The nation’s arts and culture sector—nonprofit, commercial, education—was a $1.02 trillion industry in 2021, a new high-water mark. This represents 4.4% of the nation’s economy—a larger share of GDP than powerhouse sectors such as transportation, construction, and agriculture, according to the U.S. Bureau of Economic Analysis (BEA). The 2021 figure is a 14.4% increase from a revised $888 billion in 2020 (13.7% when adjusted for inflation). The arts also registered a $17.8 billion international trade surplus in 2021 (down from $28.5 billion in 2020).

  • In 2021, 4.9 million workers were employed to produce arts and cultural goods and services.
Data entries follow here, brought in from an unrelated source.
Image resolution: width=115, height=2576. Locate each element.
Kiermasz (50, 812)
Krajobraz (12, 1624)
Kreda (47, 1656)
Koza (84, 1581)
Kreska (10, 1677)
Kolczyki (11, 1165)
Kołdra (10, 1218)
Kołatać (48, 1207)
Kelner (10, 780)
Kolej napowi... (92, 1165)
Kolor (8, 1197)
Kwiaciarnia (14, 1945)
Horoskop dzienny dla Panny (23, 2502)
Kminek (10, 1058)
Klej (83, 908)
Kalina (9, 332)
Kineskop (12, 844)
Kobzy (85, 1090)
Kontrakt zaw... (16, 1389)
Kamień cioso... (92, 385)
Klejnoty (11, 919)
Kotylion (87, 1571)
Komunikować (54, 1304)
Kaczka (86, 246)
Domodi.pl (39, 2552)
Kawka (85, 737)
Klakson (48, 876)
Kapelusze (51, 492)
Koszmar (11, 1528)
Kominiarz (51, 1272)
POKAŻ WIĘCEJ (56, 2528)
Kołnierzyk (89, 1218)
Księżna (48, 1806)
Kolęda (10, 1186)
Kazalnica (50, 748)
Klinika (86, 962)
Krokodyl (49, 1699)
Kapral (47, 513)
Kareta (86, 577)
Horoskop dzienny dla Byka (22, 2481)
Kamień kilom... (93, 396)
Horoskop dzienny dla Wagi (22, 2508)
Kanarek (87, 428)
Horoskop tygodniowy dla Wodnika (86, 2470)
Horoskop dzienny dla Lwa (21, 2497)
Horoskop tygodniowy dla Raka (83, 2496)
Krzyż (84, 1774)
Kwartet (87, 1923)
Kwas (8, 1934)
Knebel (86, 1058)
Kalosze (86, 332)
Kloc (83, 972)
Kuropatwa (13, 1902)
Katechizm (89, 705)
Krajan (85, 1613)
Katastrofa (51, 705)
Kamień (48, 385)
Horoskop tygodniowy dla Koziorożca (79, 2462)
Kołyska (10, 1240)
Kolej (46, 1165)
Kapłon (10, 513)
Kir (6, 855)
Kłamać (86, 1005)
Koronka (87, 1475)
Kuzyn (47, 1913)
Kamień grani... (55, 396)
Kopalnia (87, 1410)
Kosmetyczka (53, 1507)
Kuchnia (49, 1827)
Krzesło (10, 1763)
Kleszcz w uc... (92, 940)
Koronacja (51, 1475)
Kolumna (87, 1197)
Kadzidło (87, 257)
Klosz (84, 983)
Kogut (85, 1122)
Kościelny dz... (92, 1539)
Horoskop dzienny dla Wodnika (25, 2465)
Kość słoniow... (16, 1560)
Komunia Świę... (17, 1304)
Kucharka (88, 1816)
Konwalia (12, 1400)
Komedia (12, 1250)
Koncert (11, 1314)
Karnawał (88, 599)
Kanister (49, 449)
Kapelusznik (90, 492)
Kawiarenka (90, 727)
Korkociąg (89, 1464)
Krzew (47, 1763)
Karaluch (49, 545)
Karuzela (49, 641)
That is less than the 2019 level of 5.2 million (pre-pandemic), but more than the first year of the pandemic (4.6 million workers in 2020).
  • Arts and culture also represent an important share of state economies: California (7.7%), Utah (3.6%), Oregon (3.4%), Florida (3.1%), Minnesota (3.0% – 85,015 jobs – $12,436,176,000 total value added).
  • Lest we forget the pandemic’s devasting impact on the arts in 2020, an analysis by BEA/NEA reported, “In year one of the COVID-19 pandemic, few areas of the U.S. economy were harder hit than the performing arts: Performing arts presenters and performing arts companies joined oil drilling/exploration and air transportation as the steepest-declining areas of the U.S. economy in 2020. After adjusting for inflation, the value added by performing arts presenters (including festivals) fell by nearly 73 percent between 2019 and 2020.”
  • That the BEA measures arts and culture production in the U.S. is itself an indication of the important role of the arts in building a healthy economy and ensuring global competitiveness.